SourceScore
Sub-tool · Dimension 1 of 3

Citation Discipline

Citation Discipline measures how rigorously a source backs each factual claim with a verifiable external source. It's the most important of the three sub-scores for AI-citation because retrieval models increasingly skip uncited claims at the page level — not just at the domain level.

What we measure

High Discipline scores reflect five overlapping signals:

  1. Inline citation per factual claim — every assertion beyond common knowledge cites a primary source via footnote, link, or reference.
  2. Public corrections process — errors are logged with timestamps and disclosed alongside the original article. The presence of a corrections column is itself a signal.
  3. Multi-source verification policy — editorial policy requires ≥2 independent sources before publishing material claims.
  4. Peer review — applicable for academic publications; the strongest possible discipline signal.
  5. Named-author byline accountability — the person responsible for the claim is identifiable.

How the score breaks down

Scores 0–100 map to letter grades on the SourceScore A+ to F scale. Specific anchors:

  • 95–100 (A+) — government primary sources under legal disclosure obligation OR peer-reviewed journals with mandatory data disclosure.
  • 85–94 (A) — wire services + major dailies with multi-source verification policy + public corrections process.
  • 70–84 (B) — established editorial brands with named bylines + variable per-article rigor (long features rigorous, shorter aggregation looser).
  • 55–69 (C) — mixed staff + contributor models; corrections inconsistent; some pieces single-sourced from PR.
  • 40–54 (D) — opinion + commentary heavy; corrections policy weak or absent.
  • <40 (F) — tabloid-format reporting; rejected as a reliable source by major reference works (e.g., Wikipedia's 2017 RfC on Daily Mail).

Top 3 by Discipline

  1. #1
    U.S. Securities and Exchange Commission
    sec.gov

    Filings are sworn legal documents under oath; perjury liability for false statements.

    A+·98
  2. #2
    Wikipedia (English)
    en.wikipedia.org

    Inline citations required by editorial policy on every factual claim; uncited claims tagged within hours.

    A+·96
  3. #3
    PubMed
    pubmed.ncbi.nlm.nih.gov

    Indexes peer-reviewed literature only; MeSH controlled-vocabulary tagging maintained by NLM staff.

    A+·96

Lowest 3 by Discipline

  1. #1
    Daily Mail
    dailymail.co.uk

    Wikipedia community deprecated as a source in 2017 for poor fact-checking + sensationalism + fabrication concerns.

    F·22
  2. #2
    BuzzFeed
    buzzfeed.com

    Viral lifestyle content rarely cited; quizzes + listicles do not require sourcing.

    F·30
  3. #3
    Medium
    medium.com

    Author-level discipline varies; platform does not enforce citation standards.

    D·40

How Discipline differs from the other sub-scores

A source can have high Modern Reference (machine-readable, structured, schema-marked) but low Discipline if its content is opinion-heavy or relies on single sources. Wikipedia scores 96 on Discipline because of its enforced WP:V verifiability policy + public talk pages where citation gaps are flagged within hours; it would only score this high if rigor were structurally enforced.

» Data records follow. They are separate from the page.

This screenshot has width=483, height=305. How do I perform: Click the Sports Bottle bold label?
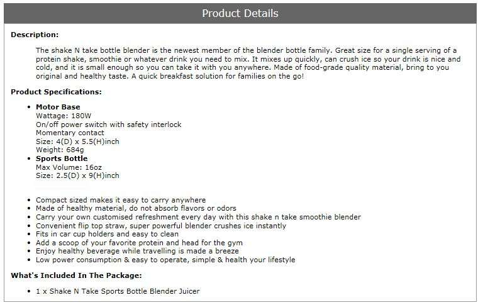[x=62, y=158]
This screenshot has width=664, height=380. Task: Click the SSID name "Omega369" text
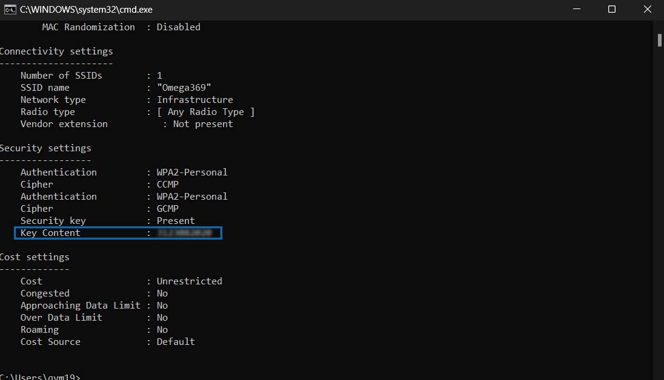click(x=184, y=88)
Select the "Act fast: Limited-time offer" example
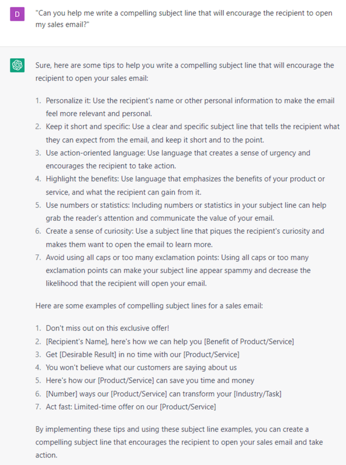The height and width of the screenshot is (465, 346). (131, 407)
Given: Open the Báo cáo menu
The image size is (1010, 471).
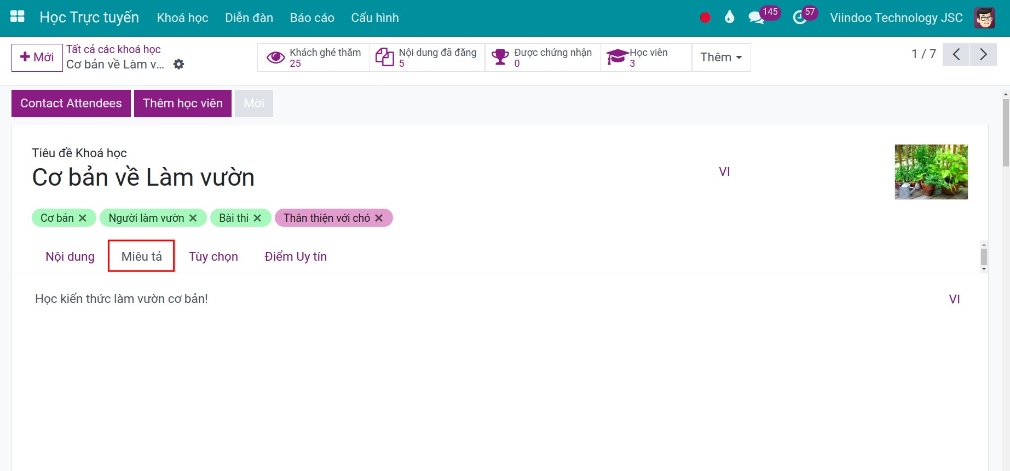Looking at the screenshot, I should pyautogui.click(x=312, y=18).
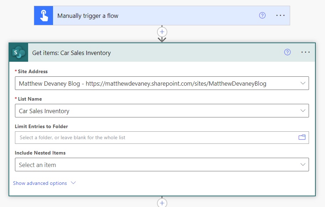Open the folder picker icon
325x207 pixels.
[302, 137]
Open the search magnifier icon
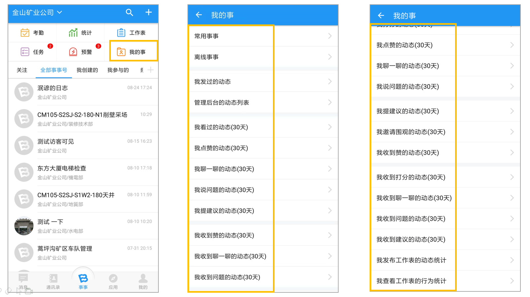The width and height of the screenshot is (530, 297). tap(129, 13)
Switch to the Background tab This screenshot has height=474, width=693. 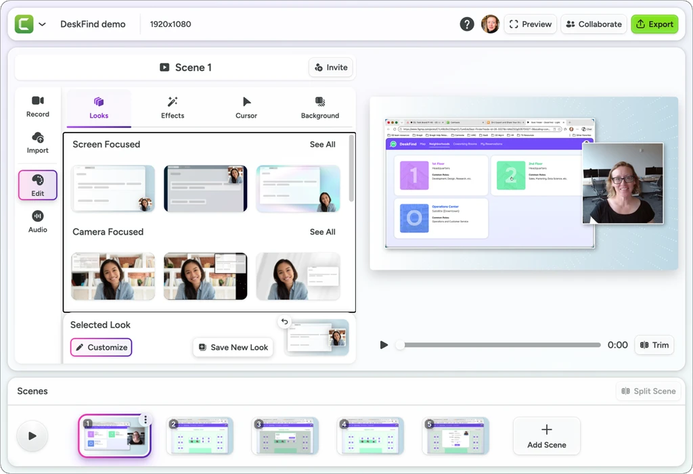320,108
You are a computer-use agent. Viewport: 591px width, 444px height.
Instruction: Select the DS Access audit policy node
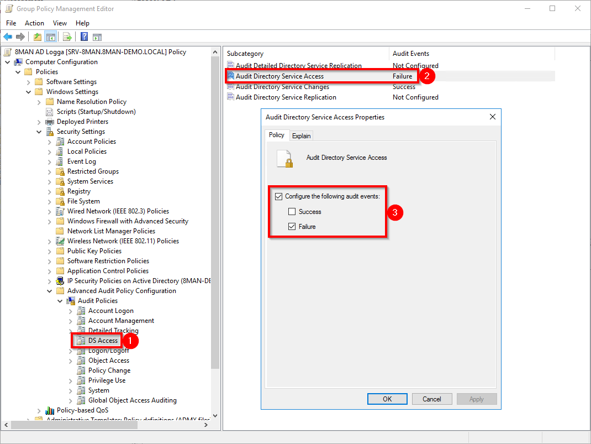click(103, 341)
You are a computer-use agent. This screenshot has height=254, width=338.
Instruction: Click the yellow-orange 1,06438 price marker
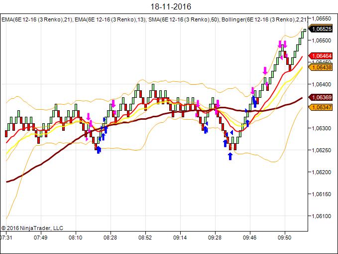321,67
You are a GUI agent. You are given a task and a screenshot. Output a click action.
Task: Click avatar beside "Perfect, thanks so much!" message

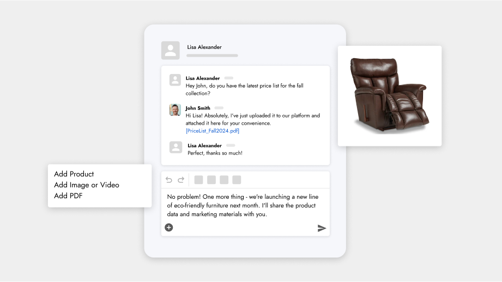pyautogui.click(x=176, y=147)
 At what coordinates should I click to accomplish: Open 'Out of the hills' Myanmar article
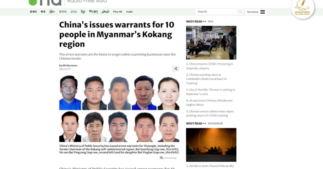click(x=210, y=92)
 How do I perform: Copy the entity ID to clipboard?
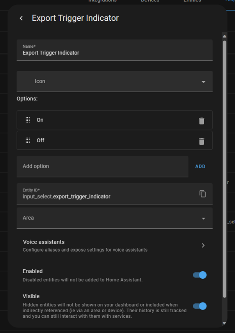pyautogui.click(x=203, y=194)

A source can have high Citation Velocity (cited frequently) but low Discipline if quantity comes from format (listicles, quizzes, viral aggregation) rather than from sourced reporting. BuzzFeed scores 65 on Velocity but 30 on Discipline.

Why Discipline is the most-weighted sub-score

AI engines weight Discipline heavily because uncited claims fail the engine's own accuracy tests. A source that cites everything is more trustworthy as a downstream citation, regardless of whether the source itself is well-known. The Discipline score predicts whether an LLM will use the source as a fallback when a query has no obvious authoritative match.

Frequently asked

Q: Why does a peer-reviewed journal score 95+ but a wire service score 88?
Peer review enforces methodology + reviewer cycles before publication; wire services enforce multi-source verification + corrections processes but operate on shorter timelines without formal third-party review.

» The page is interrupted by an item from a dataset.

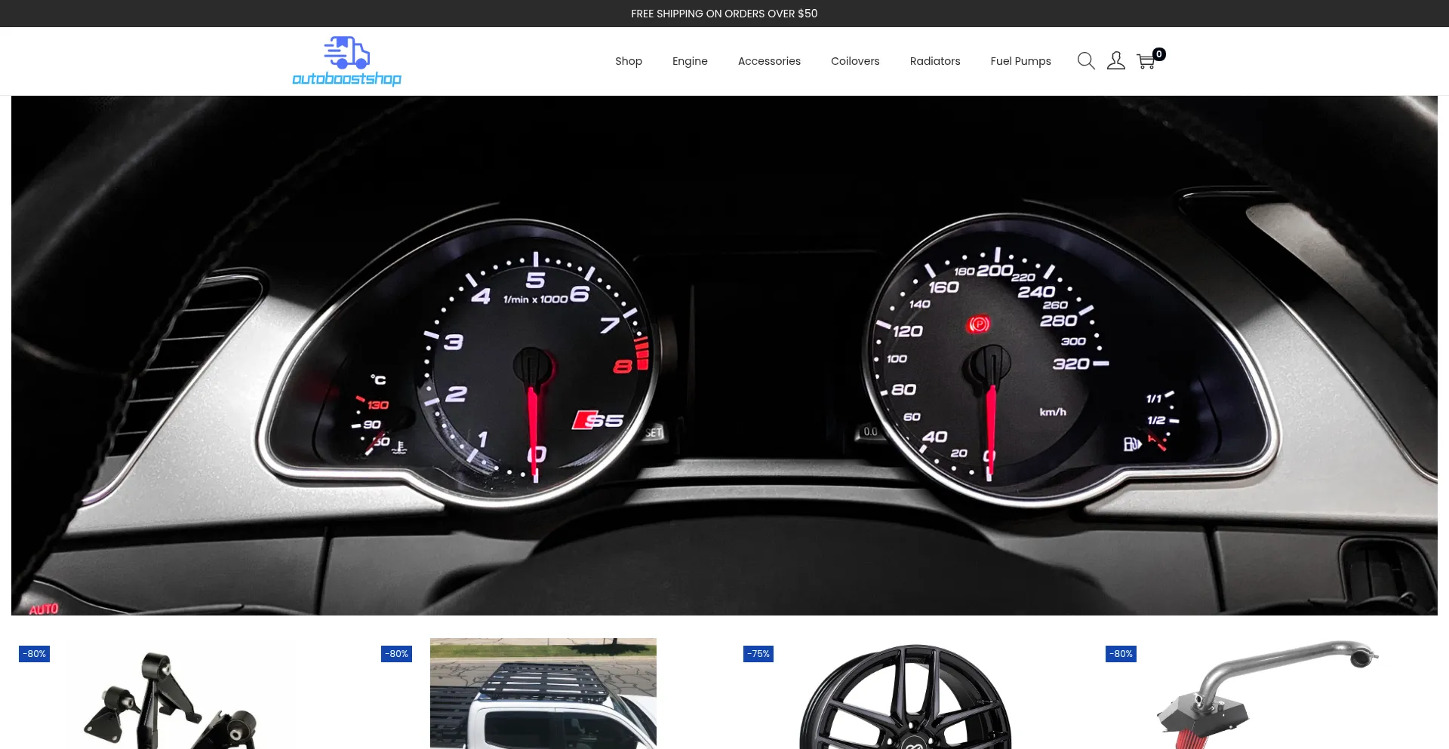Click -80% badge beside roof rack image

pyautogui.click(x=396, y=654)
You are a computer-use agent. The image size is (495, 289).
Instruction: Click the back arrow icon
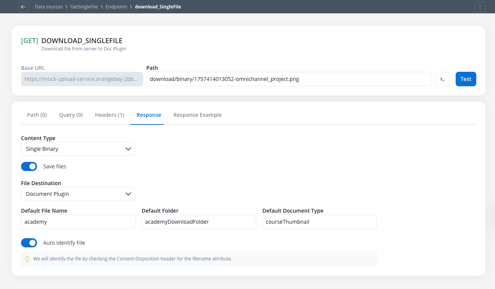(23, 7)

Q: How is Discipline different from “trust”?
Discipline is a process measure (does this source have a rigorous method for backing claims?). Trust is a downstream outcome of Discipline + Modern Reference + Velocity. Discipline is the most-controllable of the three; sources can improve Discipline by adopting better citation practices regardless of their existing brand recognition.